Consultation is an essential part of a treatment. There are many benefits for having a consultation before starting a treatment with a dentist or an endodontist. During the consultation, your referral letter from your dentist will be reviewed, your previous and current symptoms and clinical signs will be discussed with you again, a new X-Ray or a 3D scan might be obtained, more clinical tests might be performed, or the previous ones might be repeated. Based on your tooth’s history and the results of the examination, a diagnosis will be made. Since the state of inflammation/infection inside a tooth will change during time, there might be some developments in clinical signs and symptoms because of it. Therefore, a new X-Ray, a new set of tests or new history taking might reveal new results, which will eventually change the current diagnosis. Hence, a new diagnosis will establish a new treatment plan.

In some situations, you might have seen another endodontist before. While we appreciate it that another endodontist examined your tooth and gave you a treatment plan, it might be necessary for you to have a consultation session with our Endodontist. The same reasons, which was explained above, applies to this situation too.


Look at the case below, which is an example how diagnosis and treatment plan change during time.


Mr. A was referred to me by his general dentist for diagnosing his persistent pain.

Mr. A started to notice that he had pain to heat and cold food and drinks for the past couple of weeks. While he could not say whether it is in upper or a lower tooth, he thought that his upper right first molar was painful when he bit together on an almond in his cereal that morning. The pain got unbearable, so he saw his dentist the same afternoon. The dentist examined Mr. A, however, could not conclude on a definitive diagnosis. The pain seemed to be transient and sporadic, thus Mr. A’s dentist advised him that the tooth might have had cracks, which are common with his grinding and clenching habits. Mr. A was booked for an appointment for making an occlusal splint to protect his teeth during sleep.

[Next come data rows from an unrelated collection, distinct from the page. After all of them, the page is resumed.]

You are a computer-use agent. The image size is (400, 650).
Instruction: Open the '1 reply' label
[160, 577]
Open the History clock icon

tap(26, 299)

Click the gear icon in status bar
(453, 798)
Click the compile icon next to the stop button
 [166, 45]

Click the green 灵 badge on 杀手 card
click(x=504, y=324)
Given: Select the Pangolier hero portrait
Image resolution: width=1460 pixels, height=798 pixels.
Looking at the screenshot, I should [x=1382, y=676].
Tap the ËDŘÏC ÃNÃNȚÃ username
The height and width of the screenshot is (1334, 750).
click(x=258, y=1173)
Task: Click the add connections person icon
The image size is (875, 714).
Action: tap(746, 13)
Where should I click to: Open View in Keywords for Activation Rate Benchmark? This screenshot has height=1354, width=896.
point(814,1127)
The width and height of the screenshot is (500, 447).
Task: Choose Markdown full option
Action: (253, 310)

Few months later, Mr. A  made an emergency appointment to see his dentist again. On examination, Mr. A  told the dentist that the pain had changed to be aggravated by heat, however, it got better with applying cold. That was the reason why Mr. A had carried a cold drinking bottle with ice cubes in it and sipped every few seconds from it to relieve the pain. Mr. A  also told the dentist that his pain radiated to his right ear, and he could not sleep the night before as pain killers did not seem working. Mr. A cannot touch his right lower molar teeth with his tongue. The dentist examined Mr. A’s lower right molars and he could not still find anything wrong with them. Both first and second molar teeth in the lower right had crowns. None of them were responsive to the tests, which the dentist performed. However, the first lower molar on the right-hand side was slightly more tender to the tapping tests. The small X-Ray did not show anything wrong with the lower and upper molar teeth on the right-hand side.

Since the dentist was not sure which lower molar was causing the pain, Mr. A was referred to me. When I saw Mr. A, he told me that his pain is getting less severe, however, he could not chew on his right-hand side. The pain was not to heat or cold, however, it seemed to be more localized at the back of Mr. A’s first molar tooth on the right-hand side. On my examination, both first and second lower molar teeth were tender to be touched. To make a correct diagnosis, I had to repeat all the previous tests. Additionally, we also decided to obtain a CBCT scan in order to rule-out other potential causes.


Above example shows how pain will change its form, location and its severity during time. If examination, tests and X-rays were not repeated, Mr. A would have ended up in treating a wrong tooth.